§ WHAT NEEDS TO BE DONE:
An exact copy is needed of the lines from the one that contains "The width and" through the final line of the data below, with pictures left out.

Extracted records
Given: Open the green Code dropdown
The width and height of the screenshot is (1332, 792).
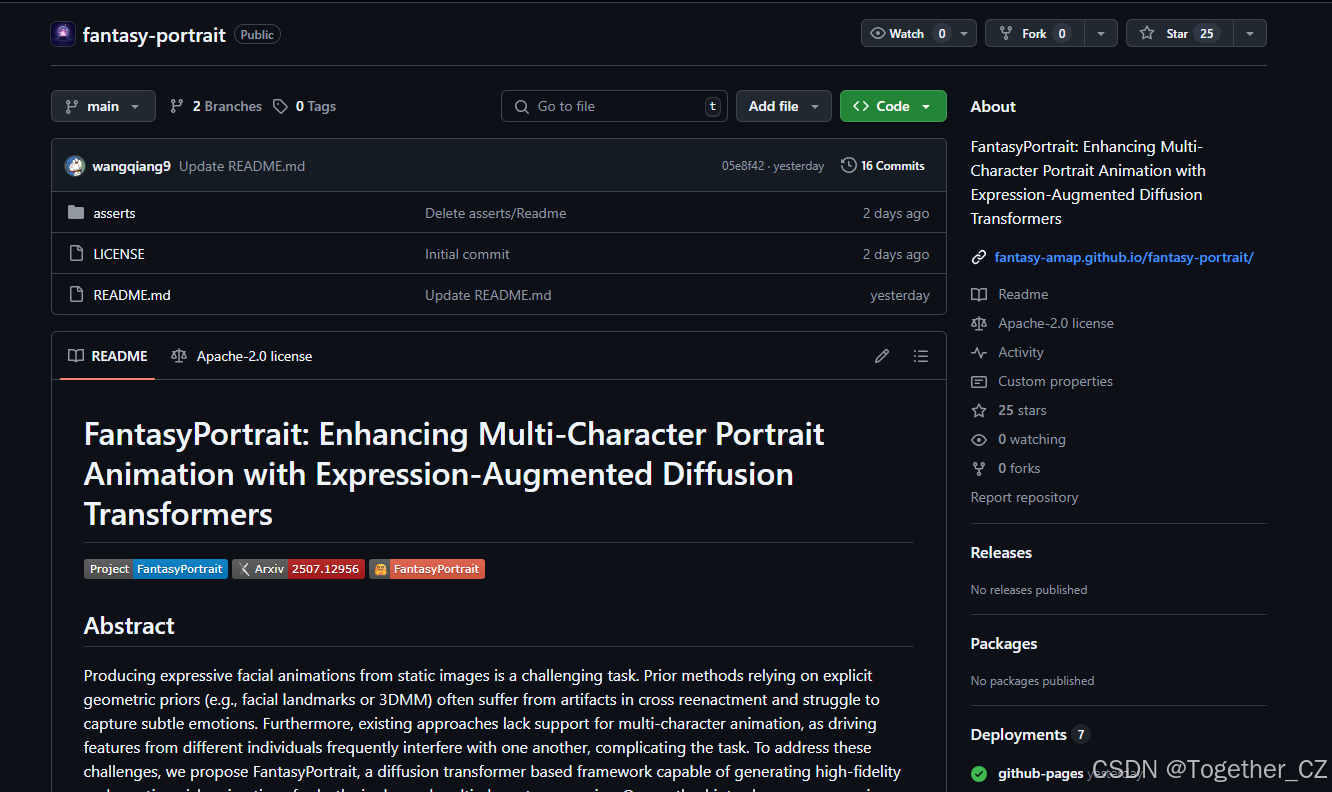Looking at the screenshot, I should coord(892,106).
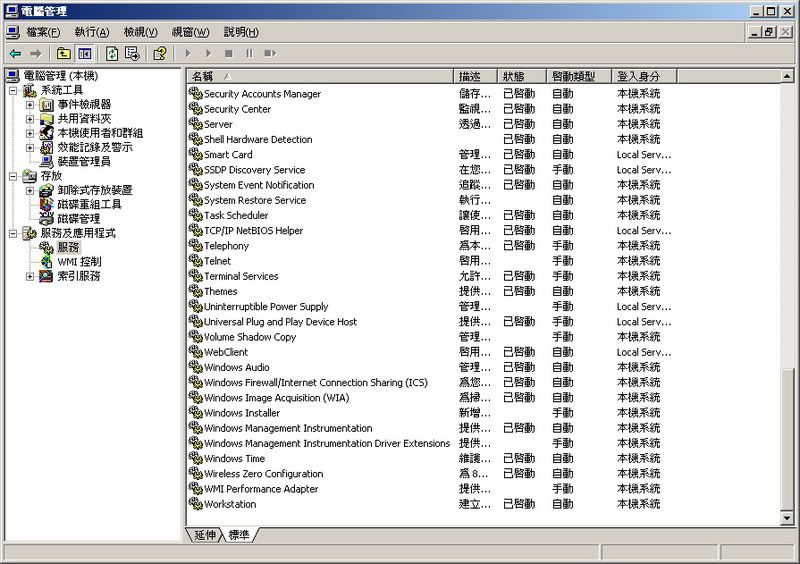
Task: Expand the 本機使用者和群組 tree node
Action: point(30,133)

§ PROBLEM SOLUTION:
The width and height of the screenshot is (1332, 792).
Looking at the screenshot, I should coord(892,106).
Task: Expand the 本機使用者和群組 tree node
Action: point(30,133)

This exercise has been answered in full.